* Exercise description *
Each entry must be restated exactly as it appears.

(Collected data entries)
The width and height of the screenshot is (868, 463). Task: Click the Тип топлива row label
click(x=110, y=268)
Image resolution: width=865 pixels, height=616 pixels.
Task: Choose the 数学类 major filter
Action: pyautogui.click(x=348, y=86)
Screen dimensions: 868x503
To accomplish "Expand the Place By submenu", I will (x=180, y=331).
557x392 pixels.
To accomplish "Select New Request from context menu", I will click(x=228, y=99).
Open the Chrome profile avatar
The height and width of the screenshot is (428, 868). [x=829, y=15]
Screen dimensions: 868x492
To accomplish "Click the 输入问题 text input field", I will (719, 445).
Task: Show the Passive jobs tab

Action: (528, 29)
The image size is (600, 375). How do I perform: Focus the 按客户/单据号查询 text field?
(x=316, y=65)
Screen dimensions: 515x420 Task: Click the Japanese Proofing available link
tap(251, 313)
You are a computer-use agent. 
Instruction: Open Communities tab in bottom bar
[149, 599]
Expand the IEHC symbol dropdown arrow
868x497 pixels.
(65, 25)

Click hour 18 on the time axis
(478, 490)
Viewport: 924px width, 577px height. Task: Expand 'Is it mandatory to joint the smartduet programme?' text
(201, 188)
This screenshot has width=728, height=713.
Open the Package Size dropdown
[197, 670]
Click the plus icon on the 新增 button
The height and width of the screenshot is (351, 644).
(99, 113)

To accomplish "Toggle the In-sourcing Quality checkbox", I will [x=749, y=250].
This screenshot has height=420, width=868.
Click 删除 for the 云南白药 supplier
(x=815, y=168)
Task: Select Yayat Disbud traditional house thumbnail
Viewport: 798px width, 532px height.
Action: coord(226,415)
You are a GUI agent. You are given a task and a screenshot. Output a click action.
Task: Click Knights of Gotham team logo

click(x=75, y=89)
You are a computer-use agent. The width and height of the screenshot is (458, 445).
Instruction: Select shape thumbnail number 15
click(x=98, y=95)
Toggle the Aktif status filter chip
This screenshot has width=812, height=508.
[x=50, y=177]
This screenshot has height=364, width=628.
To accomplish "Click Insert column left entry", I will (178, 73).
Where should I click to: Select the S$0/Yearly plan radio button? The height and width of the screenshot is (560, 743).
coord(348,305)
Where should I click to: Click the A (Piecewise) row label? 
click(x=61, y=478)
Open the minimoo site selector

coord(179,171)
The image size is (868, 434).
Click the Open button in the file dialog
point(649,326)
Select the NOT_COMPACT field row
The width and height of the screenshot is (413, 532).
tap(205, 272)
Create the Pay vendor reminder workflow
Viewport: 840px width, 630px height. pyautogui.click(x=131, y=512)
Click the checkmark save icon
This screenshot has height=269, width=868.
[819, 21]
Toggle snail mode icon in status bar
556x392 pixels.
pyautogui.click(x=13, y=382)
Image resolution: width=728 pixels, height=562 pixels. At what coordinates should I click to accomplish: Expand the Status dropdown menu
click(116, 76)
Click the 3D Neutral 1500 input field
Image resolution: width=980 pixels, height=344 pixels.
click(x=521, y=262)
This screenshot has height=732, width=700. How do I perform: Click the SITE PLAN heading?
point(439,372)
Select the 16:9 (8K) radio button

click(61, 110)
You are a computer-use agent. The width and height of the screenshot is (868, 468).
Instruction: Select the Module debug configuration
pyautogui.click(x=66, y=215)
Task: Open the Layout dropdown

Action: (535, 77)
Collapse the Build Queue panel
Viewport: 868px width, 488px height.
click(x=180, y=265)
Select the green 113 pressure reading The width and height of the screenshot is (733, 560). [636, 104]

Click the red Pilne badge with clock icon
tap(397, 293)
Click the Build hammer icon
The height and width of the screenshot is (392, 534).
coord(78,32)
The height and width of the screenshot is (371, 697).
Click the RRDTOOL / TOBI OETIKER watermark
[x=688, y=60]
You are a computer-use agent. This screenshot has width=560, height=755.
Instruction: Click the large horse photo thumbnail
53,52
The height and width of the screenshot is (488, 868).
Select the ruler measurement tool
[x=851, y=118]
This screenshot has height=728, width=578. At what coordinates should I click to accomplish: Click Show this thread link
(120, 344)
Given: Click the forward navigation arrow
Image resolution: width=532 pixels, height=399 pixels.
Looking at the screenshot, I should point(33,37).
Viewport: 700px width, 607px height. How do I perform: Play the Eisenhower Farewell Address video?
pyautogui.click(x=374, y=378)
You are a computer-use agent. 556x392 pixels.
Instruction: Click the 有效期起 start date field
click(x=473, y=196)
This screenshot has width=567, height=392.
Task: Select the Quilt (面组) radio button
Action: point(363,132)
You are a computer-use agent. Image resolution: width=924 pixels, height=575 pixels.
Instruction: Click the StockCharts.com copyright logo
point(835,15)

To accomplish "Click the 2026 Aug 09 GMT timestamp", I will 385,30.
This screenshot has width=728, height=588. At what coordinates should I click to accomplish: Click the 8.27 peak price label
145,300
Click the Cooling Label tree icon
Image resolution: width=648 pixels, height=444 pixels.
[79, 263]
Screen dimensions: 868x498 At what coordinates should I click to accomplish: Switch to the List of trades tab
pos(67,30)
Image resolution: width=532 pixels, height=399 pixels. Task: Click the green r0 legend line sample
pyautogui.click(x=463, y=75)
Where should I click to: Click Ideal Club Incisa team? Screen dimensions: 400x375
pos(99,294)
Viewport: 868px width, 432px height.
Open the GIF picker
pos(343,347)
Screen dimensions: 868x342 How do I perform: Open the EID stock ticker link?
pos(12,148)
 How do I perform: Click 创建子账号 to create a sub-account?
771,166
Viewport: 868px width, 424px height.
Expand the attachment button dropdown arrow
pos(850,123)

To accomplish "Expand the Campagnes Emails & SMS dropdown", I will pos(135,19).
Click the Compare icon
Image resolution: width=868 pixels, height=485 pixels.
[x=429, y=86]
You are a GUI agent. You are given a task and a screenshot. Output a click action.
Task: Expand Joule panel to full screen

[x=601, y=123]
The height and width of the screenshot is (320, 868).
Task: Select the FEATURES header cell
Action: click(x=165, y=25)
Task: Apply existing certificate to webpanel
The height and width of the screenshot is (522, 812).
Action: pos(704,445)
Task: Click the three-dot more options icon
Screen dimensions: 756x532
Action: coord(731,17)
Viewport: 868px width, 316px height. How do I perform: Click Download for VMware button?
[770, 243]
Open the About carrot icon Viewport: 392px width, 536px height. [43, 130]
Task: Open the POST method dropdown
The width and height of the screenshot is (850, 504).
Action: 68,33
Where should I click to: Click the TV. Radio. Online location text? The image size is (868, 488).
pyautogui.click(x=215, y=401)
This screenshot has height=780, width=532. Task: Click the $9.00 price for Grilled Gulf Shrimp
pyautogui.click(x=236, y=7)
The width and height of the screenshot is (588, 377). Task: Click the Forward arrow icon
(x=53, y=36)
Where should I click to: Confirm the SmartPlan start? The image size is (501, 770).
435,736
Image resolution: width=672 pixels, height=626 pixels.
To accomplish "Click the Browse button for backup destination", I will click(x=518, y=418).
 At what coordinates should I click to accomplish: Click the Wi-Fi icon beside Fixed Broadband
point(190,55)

* Solution for this task *
The width and height of the screenshot is (868, 463). Task: Click the Тип топлива row label
click(x=110, y=268)
Image resolution: width=865 pixels, height=616 pixels.
Task: Choose the 数学类 major filter
Action: pyautogui.click(x=348, y=86)
Screen dimensions: 868x503
To accomplish "Expand the Place By submenu", I will (x=180, y=331).
557x392 pixels.
To accomplish "Select New Request from context menu", I will click(x=228, y=99).
Open the Chrome profile avatar
The height and width of the screenshot is (428, 868). [x=829, y=15]
Screen dimensions: 868x492
To accomplish "Click the 输入问题 text input field", I will (719, 445).
Task: Show the Passive jobs tab

Action: (528, 29)
The image size is (600, 375). How do I perform: Focus the 按客户/单据号查询 text field?
(x=316, y=65)
Screen dimensions: 515x420 Task: Click the Japanese Proofing available link
tap(251, 313)
You are a computer-use agent. 
Instruction: Open Communities tab in bottom bar
[149, 599]
Expand the IEHC symbol dropdown arrow
868x497 pixels.
(65, 25)

Click hour 18 on the time axis
(478, 490)
Viewport: 924px width, 577px height. Task: Expand 'Is it mandatory to joint the smartduet programme?' text
(201, 188)
This screenshot has width=728, height=713.
Open the Package Size dropdown
[197, 670]
Click the plus icon on the 新增 button
The height and width of the screenshot is (351, 644).
(99, 113)

To accomplish "Toggle the In-sourcing Quality checkbox", I will [x=749, y=250].
This screenshot has height=420, width=868.
Click 删除 for the 云南白药 supplier
(x=815, y=168)
Task: Select Yayat Disbud traditional house thumbnail
Viewport: 798px width, 532px height.
Action: coord(226,415)
You are a GUI agent. You are given a task and a screenshot. Output a click action.
Task: Click Knights of Gotham team logo

click(x=75, y=89)
You are a computer-use agent. The width and height of the screenshot is (458, 445).
Instruction: Select shape thumbnail number 15
click(x=98, y=95)
Toggle the Aktif status filter chip
This screenshot has width=812, height=508.
[x=50, y=177]
This screenshot has height=364, width=628.
To accomplish "Click Insert column left entry", I will (178, 73).
Where should I click to: Select the S$0/Yearly plan radio button? The height and width of the screenshot is (560, 743).
coord(348,305)
Where should I click to: Click the A (Piecewise) row label? 
click(x=61, y=478)
Open the minimoo site selector

coord(179,171)
The image size is (868, 434).
Click the Open button in the file dialog
point(649,326)
Select the NOT_COMPACT field row
The width and height of the screenshot is (413, 532).
tap(205, 272)
Create the Pay vendor reminder workflow
Viewport: 840px width, 630px height. pyautogui.click(x=131, y=512)
Click the checkmark save icon
This screenshot has height=269, width=868.
[819, 21]
Toggle snail mode icon in status bar
556x392 pixels.
pyautogui.click(x=13, y=382)
Image resolution: width=728 pixels, height=562 pixels. At what coordinates should I click to accomplish: Expand the Status dropdown menu
click(116, 76)
Click the 3D Neutral 1500 input field
Image resolution: width=980 pixels, height=344 pixels.
click(x=521, y=262)
This screenshot has height=732, width=700. How do I perform: Click the SITE PLAN heading?
point(439,372)
Select the 16:9 (8K) radio button

click(61, 110)
You are a computer-use agent. The width and height of the screenshot is (868, 468).
Instruction: Select the Module debug configuration
pyautogui.click(x=66, y=215)
Task: Open the Layout dropdown

Action: (535, 77)
Collapse the Build Queue panel
Viewport: 868px width, 488px height.
click(x=180, y=265)
Select the green 113 pressure reading The width and height of the screenshot is (733, 560). [636, 104]

Click the red Pilne badge with clock icon
tap(397, 293)
Click the Build hammer icon
The height and width of the screenshot is (392, 534).
coord(78,32)
The height and width of the screenshot is (371, 697).
Click the RRDTOOL / TOBI OETIKER watermark
[x=688, y=60]
You are a computer-use agent. This screenshot has width=560, height=755.
Instruction: Click the large horse photo thumbnail
53,52
The height and width of the screenshot is (488, 868).
Select the ruler measurement tool
[x=851, y=118]
This screenshot has height=728, width=578. At what coordinates should I click to accomplish: Click Show this thread link
(120, 344)
Given: Click the forward navigation arrow
Image resolution: width=532 pixels, height=399 pixels.
Looking at the screenshot, I should point(33,37).
Viewport: 700px width, 607px height. How do I perform: Play the Eisenhower Farewell Address video?
pyautogui.click(x=374, y=378)
You are a computer-use agent. 556x392 pixels.
Instruction: Click the 有效期起 start date field
click(x=473, y=196)
This screenshot has width=567, height=392.
Task: Select the Quilt (面组) radio button
Action: point(363,132)
You are a computer-use agent. Image resolution: width=924 pixels, height=575 pixels.
Instruction: Click the StockCharts.com copyright logo
point(835,15)

To accomplish "Click the 2026 Aug 09 GMT timestamp", I will 385,30.
This screenshot has width=728, height=588. At what coordinates should I click to accomplish: Click the 8.27 peak price label
145,300
Click the Cooling Label tree icon
Image resolution: width=648 pixels, height=444 pixels.
[79, 263]
Screen dimensions: 868x498 At what coordinates should I click to accomplish: Switch to the List of trades tab
pos(67,30)
Image resolution: width=532 pixels, height=399 pixels. Task: Click the green r0 legend line sample
pyautogui.click(x=463, y=75)
Where should I click to: Click Ideal Club Incisa team? Screen dimensions: 400x375
pos(99,294)
Viewport: 868px width, 432px height.
Open the GIF picker
pos(343,347)
Screen dimensions: 868x342 How do I perform: Open the EID stock ticker link?
pos(12,148)
 How do I perform: Click 创建子账号 to create a sub-account?
771,166
Viewport: 868px width, 424px height.
Expand the attachment button dropdown arrow
pos(850,123)

To accomplish "Expand the Campagnes Emails & SMS dropdown", I will pos(135,19).
Click the Compare icon
Image resolution: width=868 pixels, height=485 pixels.
[x=429, y=86]
You are a GUI agent. You are given a task and a screenshot. Output a click action.
Task: Expand Joule panel to full screen

[x=601, y=123]
The height and width of the screenshot is (320, 868).
Task: Select the FEATURES header cell
Action: click(x=165, y=25)
Task: Apply existing certificate to webpanel
The height and width of the screenshot is (522, 812).
Action: pos(704,445)
Task: Click the three-dot more options icon
Screen dimensions: 756x532
Action: coord(731,17)
Viewport: 868px width, 316px height. How do I perform: Click Download for VMware button?
[770, 243]
Open the About carrot icon Viewport: 392px width, 536px height. [43, 130]
Task: Open the POST method dropdown
The width and height of the screenshot is (850, 504).
Action: 68,33
Where should I click to: Click the TV. Radio. Online location text? The image size is (868, 488).
pyautogui.click(x=215, y=401)
This screenshot has height=780, width=532. Task: Click the $9.00 price for Grilled Gulf Shrimp
pyautogui.click(x=236, y=7)
The width and height of the screenshot is (588, 377). Task: Click the Forward arrow icon
(x=53, y=36)
Where should I click to: Confirm the SmartPlan start? The image size is (501, 770).
435,736
Image resolution: width=672 pixels, height=626 pixels.
To accomplish "Click the Browse button for backup destination", I will click(x=518, y=418).
 At what coordinates should I click to accomplish: Click the Wi-Fi icon beside Fixed Broadband
point(190,55)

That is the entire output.